**WHAT YOU SHOULD DO:** Only lines with the string "pixel" should be returned from the data below.

**SUPPLIED ENTRIES:**
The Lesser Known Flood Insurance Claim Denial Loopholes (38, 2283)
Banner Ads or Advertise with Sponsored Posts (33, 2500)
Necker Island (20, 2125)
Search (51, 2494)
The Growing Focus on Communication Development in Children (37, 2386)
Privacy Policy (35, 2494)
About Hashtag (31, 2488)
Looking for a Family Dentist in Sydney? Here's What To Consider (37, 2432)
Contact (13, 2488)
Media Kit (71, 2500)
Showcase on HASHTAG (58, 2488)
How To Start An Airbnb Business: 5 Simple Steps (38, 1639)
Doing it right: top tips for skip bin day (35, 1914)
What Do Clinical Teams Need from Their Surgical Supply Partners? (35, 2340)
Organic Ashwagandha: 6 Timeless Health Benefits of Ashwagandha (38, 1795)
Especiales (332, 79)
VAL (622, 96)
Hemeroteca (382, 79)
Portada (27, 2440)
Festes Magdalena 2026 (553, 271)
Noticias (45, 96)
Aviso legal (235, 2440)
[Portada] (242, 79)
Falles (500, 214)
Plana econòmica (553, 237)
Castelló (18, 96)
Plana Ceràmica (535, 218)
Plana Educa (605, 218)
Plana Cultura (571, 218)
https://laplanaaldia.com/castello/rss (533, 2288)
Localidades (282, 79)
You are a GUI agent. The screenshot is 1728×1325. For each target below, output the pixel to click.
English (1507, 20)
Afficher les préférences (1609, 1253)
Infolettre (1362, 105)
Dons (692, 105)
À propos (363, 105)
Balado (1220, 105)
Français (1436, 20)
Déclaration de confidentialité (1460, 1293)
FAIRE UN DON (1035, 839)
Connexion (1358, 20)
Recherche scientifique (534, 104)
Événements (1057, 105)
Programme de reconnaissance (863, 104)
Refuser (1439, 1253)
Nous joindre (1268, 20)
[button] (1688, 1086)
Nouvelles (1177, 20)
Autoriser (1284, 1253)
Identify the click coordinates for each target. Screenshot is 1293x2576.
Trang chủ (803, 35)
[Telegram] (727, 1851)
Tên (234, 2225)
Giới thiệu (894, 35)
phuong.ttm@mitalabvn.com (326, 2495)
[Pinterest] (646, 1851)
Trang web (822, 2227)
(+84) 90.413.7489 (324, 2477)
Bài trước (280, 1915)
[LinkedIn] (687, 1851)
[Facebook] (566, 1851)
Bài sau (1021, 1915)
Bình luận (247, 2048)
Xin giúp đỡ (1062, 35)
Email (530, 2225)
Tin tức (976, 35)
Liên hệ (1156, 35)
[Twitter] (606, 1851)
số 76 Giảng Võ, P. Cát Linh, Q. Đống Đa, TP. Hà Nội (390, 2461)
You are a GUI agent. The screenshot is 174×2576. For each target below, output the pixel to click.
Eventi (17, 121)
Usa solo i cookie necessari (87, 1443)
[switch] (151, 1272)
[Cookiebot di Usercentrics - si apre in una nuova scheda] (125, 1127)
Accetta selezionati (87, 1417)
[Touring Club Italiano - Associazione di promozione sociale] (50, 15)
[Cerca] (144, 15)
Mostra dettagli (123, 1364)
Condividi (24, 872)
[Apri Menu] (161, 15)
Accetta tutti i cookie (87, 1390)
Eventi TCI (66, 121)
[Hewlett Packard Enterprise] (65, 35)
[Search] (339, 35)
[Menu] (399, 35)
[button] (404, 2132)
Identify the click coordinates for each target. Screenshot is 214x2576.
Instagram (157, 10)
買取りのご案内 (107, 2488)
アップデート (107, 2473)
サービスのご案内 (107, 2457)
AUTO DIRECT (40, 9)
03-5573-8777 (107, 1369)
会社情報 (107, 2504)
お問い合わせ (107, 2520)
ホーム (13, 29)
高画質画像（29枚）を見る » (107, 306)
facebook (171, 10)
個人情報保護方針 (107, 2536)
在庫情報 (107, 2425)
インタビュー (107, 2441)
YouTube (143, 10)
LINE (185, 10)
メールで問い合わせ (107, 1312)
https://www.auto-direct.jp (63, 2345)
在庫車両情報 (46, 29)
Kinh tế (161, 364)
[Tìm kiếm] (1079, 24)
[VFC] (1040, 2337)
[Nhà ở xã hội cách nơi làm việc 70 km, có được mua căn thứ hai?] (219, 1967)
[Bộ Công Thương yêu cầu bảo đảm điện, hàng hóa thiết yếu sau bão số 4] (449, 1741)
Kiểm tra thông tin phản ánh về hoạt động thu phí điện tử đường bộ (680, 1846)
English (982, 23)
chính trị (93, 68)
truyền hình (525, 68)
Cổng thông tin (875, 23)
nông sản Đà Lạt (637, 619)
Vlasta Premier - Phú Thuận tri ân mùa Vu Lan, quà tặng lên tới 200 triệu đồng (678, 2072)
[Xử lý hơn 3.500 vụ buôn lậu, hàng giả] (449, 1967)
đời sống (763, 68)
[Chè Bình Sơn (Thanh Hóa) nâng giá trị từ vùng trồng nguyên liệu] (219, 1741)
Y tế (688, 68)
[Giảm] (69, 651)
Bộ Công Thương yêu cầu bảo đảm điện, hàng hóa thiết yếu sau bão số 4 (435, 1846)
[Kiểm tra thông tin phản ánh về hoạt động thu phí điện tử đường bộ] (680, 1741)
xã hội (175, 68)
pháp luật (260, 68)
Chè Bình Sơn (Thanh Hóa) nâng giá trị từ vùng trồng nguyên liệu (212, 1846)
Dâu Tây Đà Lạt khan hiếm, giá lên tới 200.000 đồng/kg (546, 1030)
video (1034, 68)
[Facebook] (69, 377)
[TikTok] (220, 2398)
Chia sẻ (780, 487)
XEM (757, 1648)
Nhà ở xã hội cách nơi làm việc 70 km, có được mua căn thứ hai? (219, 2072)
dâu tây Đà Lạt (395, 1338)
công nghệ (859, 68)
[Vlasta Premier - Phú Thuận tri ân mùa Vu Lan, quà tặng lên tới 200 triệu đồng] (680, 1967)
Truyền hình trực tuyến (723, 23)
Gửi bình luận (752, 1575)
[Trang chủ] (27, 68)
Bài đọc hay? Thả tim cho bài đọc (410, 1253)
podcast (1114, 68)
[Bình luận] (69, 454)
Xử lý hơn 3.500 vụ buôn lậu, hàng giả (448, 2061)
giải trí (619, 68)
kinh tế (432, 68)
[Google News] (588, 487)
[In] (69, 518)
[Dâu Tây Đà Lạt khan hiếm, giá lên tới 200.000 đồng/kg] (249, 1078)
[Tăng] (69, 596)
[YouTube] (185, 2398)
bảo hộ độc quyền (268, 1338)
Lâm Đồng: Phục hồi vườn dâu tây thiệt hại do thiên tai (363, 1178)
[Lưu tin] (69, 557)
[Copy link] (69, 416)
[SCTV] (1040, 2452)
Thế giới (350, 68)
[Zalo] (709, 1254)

**RESPONSE TO THIS TASK:**
You are a GUI agent. The screenshot is 1728×1325. For each target below, output the pixel to click.
You are a GUI agent. The screenshot is 174×2576. For each target below, output the pixel to click.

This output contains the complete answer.